_Collection entries:_

::::::

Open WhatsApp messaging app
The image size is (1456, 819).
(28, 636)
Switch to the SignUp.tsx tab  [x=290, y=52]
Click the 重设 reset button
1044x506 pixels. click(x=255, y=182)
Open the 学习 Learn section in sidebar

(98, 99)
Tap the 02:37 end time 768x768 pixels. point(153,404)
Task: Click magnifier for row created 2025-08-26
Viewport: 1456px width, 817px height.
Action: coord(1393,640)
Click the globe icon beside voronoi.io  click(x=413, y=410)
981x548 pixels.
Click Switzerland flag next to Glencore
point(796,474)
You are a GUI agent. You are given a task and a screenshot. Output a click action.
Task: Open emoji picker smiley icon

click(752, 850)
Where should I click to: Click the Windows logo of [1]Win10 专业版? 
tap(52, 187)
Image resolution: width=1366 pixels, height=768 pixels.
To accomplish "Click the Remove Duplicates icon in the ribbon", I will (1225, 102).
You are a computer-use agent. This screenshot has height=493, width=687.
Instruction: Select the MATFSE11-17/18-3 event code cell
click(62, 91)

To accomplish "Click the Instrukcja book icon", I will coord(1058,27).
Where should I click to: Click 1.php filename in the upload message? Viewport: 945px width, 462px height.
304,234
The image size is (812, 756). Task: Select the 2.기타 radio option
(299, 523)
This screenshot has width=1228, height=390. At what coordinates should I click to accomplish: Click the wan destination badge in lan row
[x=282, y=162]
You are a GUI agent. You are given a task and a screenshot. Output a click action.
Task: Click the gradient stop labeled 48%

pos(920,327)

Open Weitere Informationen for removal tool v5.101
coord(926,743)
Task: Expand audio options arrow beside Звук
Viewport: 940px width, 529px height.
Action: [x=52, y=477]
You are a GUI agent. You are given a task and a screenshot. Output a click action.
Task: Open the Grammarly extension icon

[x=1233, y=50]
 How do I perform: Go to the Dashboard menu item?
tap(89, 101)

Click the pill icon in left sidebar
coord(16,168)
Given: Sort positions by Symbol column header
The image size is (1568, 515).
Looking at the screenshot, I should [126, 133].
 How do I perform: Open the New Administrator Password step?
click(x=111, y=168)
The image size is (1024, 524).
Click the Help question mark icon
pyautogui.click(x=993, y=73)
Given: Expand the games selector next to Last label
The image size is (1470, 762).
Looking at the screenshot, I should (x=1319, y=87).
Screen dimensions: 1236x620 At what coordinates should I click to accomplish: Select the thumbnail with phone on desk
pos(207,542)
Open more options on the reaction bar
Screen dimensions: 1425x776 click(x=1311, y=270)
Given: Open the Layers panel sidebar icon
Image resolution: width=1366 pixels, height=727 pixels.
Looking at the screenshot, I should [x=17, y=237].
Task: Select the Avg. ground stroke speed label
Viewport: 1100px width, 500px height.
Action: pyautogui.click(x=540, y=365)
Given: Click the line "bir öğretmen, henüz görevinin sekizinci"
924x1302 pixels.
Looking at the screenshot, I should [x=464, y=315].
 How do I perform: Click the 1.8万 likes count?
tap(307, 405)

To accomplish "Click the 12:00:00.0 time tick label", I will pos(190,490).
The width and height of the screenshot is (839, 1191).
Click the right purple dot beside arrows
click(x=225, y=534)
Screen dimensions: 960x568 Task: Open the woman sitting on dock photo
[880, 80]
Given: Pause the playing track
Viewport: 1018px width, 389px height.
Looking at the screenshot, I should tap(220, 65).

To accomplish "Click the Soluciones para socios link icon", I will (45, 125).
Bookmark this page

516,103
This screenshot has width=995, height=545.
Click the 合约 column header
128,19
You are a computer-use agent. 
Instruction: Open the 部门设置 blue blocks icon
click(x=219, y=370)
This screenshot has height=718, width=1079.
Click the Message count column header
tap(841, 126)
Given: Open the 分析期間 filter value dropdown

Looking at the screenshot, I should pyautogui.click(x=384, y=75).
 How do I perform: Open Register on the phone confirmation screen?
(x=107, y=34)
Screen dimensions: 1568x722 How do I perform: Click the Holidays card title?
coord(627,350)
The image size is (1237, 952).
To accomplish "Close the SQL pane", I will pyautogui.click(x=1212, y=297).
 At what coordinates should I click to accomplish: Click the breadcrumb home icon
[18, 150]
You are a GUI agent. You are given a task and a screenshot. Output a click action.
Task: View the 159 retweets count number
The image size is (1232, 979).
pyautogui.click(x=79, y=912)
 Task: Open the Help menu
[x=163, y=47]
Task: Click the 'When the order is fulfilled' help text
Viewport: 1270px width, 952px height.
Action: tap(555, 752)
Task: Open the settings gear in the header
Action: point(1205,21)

::::::

_YOUR OBJECTIVE:_ Show the lines of the records that include the string "Expand".

_SOLVED EXERCISE:_
Task: Expand audio options arrow beside Звук
Given: Expand the games selector next to Last label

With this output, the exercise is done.